Slash commands
Trigger structured outputs like memos, emails, and citation lookups from the chat input.
Slash commands give you shortcuts to specific output formats — a formatted memo, a client email, a citation lookup, a deadline lookup. They are faster than describing the format in natural language.

Open the commands menu
Two ways:
- Click Commands to the right of the chat input.
- Type
/at the start of a chat message.
Either opens the commands list. Navigate with the keyboard:
- ↑ / ↓ to move between commands.
- Tab to autocomplete.
- Enter to select.
- Esc to dismiss.
After picking a command, type the rest of your prompt and press Send. The result appears in the chat as a normal message — you can copy, export, or follow up on it like any other answer.
All commands
Commands are grouped into three categories.
Draft
Generate ready-to-send written artifacts from a tax question.

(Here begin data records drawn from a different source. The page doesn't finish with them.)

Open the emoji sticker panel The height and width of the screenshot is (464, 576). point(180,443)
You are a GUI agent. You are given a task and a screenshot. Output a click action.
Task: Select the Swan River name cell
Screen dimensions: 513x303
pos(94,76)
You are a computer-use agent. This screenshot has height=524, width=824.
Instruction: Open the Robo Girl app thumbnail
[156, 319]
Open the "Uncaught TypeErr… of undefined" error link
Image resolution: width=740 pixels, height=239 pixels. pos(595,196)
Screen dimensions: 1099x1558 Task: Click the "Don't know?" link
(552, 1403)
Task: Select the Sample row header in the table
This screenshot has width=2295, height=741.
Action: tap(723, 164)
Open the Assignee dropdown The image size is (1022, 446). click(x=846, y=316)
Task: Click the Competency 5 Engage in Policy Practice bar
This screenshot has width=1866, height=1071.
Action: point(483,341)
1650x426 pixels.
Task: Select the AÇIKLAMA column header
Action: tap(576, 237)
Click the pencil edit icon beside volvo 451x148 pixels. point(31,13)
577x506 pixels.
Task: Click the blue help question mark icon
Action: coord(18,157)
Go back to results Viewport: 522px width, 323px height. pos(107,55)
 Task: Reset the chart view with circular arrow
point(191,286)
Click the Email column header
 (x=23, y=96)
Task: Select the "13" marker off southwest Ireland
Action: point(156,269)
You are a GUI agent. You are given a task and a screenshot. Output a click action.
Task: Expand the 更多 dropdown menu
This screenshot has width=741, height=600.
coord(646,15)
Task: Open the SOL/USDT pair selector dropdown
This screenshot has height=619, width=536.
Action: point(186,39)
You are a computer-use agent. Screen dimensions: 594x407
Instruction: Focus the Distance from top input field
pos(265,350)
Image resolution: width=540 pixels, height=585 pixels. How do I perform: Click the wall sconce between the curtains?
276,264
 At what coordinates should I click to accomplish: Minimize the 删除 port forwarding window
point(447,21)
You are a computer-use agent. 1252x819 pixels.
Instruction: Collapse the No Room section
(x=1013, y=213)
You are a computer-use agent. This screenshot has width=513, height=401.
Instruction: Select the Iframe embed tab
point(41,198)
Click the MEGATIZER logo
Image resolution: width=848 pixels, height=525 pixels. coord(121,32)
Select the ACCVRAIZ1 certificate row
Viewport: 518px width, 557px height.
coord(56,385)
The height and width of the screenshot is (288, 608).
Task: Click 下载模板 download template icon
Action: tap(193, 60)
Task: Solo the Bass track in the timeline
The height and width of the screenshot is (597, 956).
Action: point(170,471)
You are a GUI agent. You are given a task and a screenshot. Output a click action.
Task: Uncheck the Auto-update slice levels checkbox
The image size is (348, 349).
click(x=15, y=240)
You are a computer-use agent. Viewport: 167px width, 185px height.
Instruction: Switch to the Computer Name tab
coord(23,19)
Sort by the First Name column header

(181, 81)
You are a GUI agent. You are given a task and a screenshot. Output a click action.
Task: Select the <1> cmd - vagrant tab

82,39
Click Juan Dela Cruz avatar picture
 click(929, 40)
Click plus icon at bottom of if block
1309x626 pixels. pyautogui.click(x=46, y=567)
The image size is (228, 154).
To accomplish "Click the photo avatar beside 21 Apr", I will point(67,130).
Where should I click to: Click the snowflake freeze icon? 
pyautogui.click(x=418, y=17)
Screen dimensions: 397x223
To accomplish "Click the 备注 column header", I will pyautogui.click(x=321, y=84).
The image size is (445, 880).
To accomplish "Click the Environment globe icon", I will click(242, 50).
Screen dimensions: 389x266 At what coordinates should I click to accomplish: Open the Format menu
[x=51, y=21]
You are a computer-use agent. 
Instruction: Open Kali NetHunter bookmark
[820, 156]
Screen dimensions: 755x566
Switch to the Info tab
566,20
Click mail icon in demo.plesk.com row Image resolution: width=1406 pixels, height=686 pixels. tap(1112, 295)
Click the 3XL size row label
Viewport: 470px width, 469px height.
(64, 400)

/memo— Generate a tax memo with citations. Use when you need a written-up answer you can save to the client file./email— Draft a client email with a tax summary. Use when you want to send the answer straight to the client./form— Find official IRS form links. Use to grab the right form PDF and instructions for a specific filing.
Research
Pull deep, citation-backed answers from current tax guidance.
/tax-code— Deep research with rich citations. Use for novel scenarios, audit defense, or anything you want to defend in writing./deadline— Show relevant filing deadlines. Use to confirm dates for a specific entity, jurisdiction, or filing.
Entity
Produce structured reports tied to a specific client.
/entity— Generate an entity summary report. Requires an active entity context — set one in the chat history sidebar first. See Entity context. The report summarizes documents, key facts, and outstanding items for the selected entity.
Filtering
Once the commands menu is open, keep typing to filter. The menu matches
commands containing what you type — /m, for example, narrows the
list to /memo, /email, and /form:

Why not just ask in plain English?
You can — TaxFigure understands "draft a memo about §179" or "show me estimated payment deadlines." Slash commands are a deterministic shortcut: same format, same citations style, same structure every time. Use them when consistency matters (e.g. across a workpaper file).